We were able to confirm the identity of the cytopathic agent by examining the culture material by electron microscopy.

By a series of passages of the infective material, we were also able to adapt the agent to growth on our own cultures of spur thighed tortoise fibroblast cells.

CURRENT WORK AND THE FUTURE.

We are continuing to refine our cell culture techniques and looking for the ideal system to maximise our chances of isolating virus. Currently we are looking to purchase equipment to enable open systems of culture to be utilised. Both cell cultures and viruses require a certain pH level for growth and maintaining that level in open systems is a problem unless change of pH can be compensated for. This means a specially adapted incubator.

There are 4 new virus isolates, all from leopard tortoises, which have yet to be confirmed in their identity. It can be the case that virus replicates in cell culture, causing cell death so rapidly that very few particles are actually present within that culture. When we come to look on the EM for particles, there are insufficient. The identity of the cytopathic agent remains a mystery until we are able to increase the titre (or level) of that virus in the cell culture. The method for doing this is by passaging the virus and this takes time since each passage is approximately 14 days long!
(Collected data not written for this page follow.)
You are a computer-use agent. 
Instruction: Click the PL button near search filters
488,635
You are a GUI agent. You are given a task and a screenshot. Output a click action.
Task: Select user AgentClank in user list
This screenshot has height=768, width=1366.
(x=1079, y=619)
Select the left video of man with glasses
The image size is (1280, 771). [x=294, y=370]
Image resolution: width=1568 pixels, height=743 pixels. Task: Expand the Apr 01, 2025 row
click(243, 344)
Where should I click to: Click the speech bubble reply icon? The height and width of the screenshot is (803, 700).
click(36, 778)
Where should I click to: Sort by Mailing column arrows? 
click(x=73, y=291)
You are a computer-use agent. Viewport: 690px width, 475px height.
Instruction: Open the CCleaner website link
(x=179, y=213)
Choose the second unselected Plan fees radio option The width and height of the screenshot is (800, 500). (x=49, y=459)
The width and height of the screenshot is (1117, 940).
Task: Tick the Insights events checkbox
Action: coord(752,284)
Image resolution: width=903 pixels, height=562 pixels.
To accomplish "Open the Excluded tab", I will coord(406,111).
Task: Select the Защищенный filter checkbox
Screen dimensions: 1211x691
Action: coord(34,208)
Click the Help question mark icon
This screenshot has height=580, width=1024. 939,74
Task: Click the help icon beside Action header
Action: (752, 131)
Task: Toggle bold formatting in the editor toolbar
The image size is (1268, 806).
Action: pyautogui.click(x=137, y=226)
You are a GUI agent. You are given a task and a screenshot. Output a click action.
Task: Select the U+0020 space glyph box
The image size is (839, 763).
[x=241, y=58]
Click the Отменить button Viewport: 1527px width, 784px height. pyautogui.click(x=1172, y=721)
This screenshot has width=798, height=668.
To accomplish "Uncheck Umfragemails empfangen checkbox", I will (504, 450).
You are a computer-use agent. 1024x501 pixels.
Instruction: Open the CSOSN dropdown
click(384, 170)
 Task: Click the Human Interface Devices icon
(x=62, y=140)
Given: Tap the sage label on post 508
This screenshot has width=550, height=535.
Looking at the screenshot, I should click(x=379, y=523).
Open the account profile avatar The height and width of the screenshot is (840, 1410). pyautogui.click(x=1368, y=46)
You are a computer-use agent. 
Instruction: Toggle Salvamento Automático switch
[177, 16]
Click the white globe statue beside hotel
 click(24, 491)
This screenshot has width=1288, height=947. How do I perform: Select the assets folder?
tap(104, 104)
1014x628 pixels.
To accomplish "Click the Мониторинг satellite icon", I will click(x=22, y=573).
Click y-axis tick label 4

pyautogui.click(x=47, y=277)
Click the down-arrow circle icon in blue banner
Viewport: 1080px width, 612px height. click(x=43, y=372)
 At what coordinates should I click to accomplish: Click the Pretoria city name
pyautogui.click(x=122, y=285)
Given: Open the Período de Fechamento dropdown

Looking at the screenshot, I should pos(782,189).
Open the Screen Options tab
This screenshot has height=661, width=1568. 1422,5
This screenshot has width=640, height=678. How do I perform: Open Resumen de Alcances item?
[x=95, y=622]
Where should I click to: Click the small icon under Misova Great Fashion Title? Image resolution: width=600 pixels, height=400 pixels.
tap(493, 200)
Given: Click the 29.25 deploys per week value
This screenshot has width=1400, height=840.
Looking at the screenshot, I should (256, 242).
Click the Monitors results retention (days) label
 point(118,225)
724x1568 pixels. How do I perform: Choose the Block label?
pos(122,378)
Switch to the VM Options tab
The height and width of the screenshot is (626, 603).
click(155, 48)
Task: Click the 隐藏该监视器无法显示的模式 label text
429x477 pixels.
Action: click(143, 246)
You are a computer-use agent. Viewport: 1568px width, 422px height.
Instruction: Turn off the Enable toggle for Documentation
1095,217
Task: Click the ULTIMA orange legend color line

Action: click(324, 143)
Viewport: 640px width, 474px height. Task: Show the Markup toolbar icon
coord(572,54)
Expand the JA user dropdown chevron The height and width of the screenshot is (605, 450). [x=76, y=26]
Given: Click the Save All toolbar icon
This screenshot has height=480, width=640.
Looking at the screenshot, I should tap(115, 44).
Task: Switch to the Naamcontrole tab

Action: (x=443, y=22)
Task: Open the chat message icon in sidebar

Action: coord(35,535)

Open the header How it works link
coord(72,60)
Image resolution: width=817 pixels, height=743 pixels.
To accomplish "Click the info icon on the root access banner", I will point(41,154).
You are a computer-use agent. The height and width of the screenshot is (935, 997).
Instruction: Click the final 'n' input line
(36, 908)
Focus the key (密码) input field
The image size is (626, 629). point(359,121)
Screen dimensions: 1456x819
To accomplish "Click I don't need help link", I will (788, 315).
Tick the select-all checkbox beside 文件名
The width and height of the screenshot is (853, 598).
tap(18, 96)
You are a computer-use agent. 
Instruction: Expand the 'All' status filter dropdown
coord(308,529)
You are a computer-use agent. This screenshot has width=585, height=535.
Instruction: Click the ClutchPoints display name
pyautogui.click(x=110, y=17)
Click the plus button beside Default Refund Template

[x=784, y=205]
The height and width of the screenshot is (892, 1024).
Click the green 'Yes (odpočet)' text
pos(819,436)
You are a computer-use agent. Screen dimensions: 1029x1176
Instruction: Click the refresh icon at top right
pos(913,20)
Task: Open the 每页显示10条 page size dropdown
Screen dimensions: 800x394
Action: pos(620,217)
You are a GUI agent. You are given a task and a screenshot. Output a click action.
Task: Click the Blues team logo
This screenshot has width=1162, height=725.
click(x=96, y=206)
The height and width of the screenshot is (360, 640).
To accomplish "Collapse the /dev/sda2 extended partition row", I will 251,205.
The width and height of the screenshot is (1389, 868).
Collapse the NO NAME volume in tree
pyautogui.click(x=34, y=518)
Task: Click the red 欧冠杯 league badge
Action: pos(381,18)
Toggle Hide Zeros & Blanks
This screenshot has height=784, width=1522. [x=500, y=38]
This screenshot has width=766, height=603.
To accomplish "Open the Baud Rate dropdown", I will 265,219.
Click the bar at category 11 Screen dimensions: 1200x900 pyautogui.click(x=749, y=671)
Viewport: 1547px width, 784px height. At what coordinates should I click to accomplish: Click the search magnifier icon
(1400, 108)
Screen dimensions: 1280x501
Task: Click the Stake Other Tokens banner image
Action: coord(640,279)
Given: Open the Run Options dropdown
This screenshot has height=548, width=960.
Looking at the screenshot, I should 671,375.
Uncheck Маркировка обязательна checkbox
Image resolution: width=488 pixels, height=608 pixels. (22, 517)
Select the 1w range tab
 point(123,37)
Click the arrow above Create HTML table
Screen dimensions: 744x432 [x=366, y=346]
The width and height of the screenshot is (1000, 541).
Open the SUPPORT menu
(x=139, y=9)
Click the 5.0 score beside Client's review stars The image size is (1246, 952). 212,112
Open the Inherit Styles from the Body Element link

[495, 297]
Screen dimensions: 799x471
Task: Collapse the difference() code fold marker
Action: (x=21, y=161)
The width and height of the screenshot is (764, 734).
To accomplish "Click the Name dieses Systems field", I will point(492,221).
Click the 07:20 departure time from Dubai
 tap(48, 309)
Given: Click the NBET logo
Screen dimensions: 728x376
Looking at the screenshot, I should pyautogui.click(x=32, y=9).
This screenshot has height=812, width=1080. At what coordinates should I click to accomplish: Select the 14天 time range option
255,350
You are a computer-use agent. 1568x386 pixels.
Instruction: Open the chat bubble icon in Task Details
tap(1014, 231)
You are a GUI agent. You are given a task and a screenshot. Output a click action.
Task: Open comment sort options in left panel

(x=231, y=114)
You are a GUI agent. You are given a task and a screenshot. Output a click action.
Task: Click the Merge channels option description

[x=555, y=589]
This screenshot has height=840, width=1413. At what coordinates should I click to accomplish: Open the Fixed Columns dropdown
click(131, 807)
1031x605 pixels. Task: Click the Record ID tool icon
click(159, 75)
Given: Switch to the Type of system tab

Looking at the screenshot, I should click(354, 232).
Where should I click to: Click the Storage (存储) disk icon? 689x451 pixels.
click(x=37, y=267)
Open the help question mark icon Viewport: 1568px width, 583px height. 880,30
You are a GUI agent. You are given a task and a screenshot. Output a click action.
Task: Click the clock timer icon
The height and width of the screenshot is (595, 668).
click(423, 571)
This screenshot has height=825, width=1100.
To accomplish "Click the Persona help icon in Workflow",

Chickens have been inoculated intravenously with our first herpesvirus isolate in an attempt to produce antibody to this isolate. Six 10 week old chicks were given 0. 1 ml each of infected cell culture fluid. These will be boosted with a second dose after 2 weeks and a test blood sample taken 4 weeks after inoculation to see whether antibodies are present. We hope by this means to develop a serum neutralisation test which we will be able to offer as a useful diagnostic test for the future. With this test in place, it will be possible to screen tortoises prior to sale or introduction to an established colony for example, simply by taking a blood sample and testing it for antibodies to herpesvirus. In this way we hope to be able to prevent the spread of disease.